• EXERCISE GOAL: Quote exactly the lines from the one with "Uncheck the 课程退款管理 checkbox" to the end of the data, both included; omit the pictures.

Stored records
————

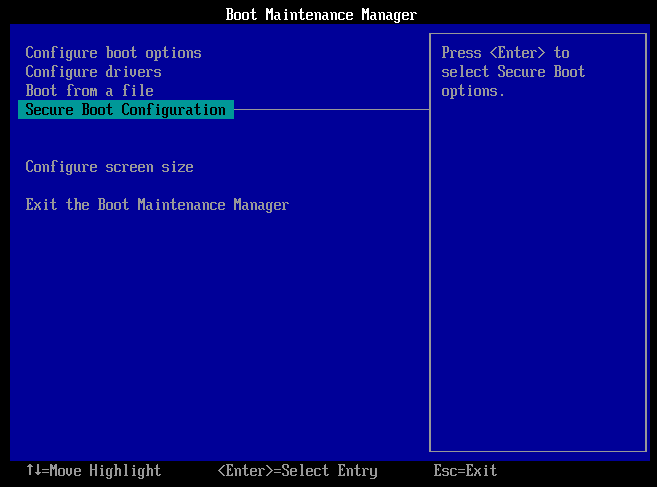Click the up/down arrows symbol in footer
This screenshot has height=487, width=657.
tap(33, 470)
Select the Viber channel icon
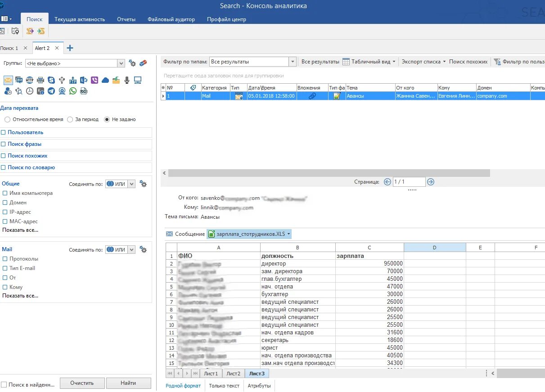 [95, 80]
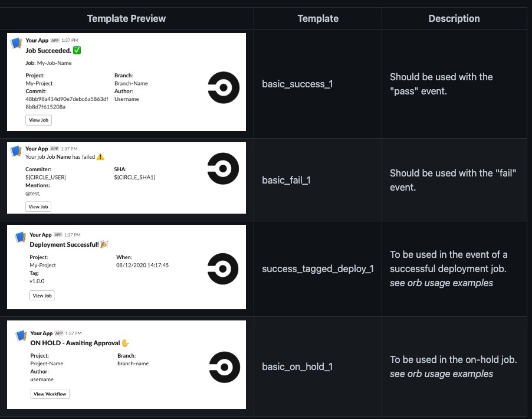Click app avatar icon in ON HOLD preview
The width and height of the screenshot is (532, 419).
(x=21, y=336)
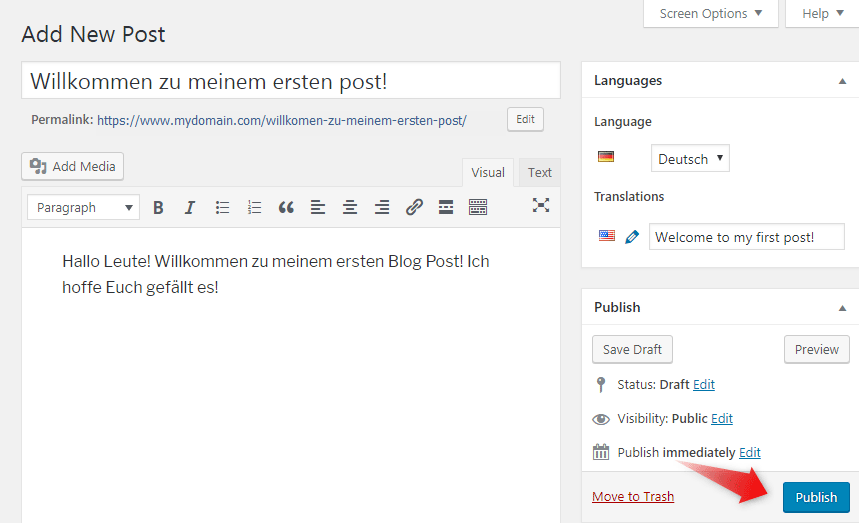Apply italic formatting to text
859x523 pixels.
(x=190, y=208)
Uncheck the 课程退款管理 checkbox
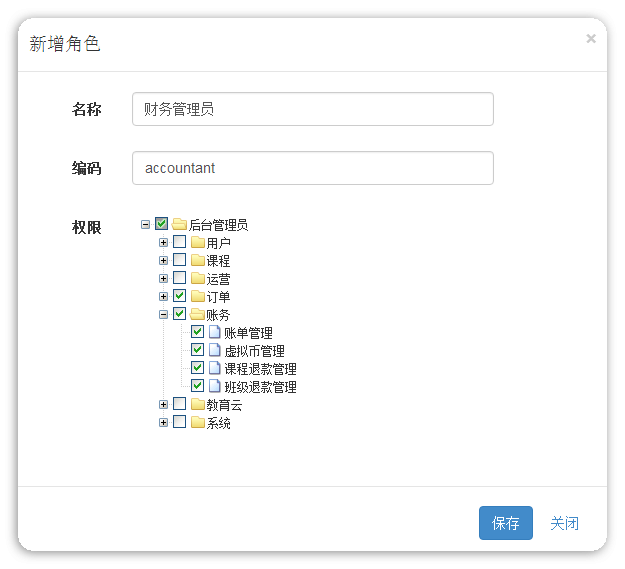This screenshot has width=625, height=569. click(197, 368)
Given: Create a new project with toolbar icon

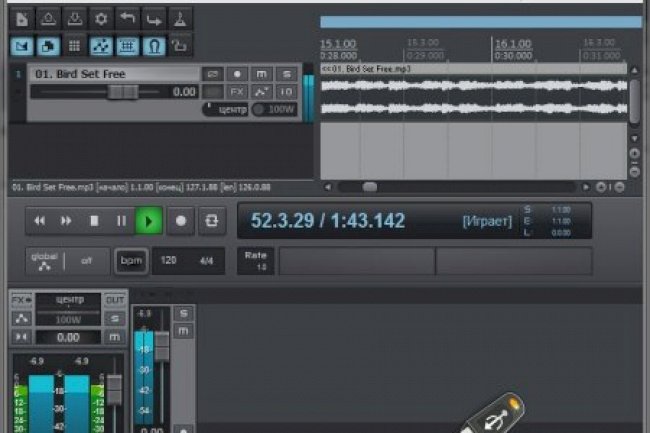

————

• ANSWER SECTION:
Uncheck the 课程退款管理 checkbox
This screenshot has width=625, height=569. click(197, 368)
Given: Create a new project with toolbar icon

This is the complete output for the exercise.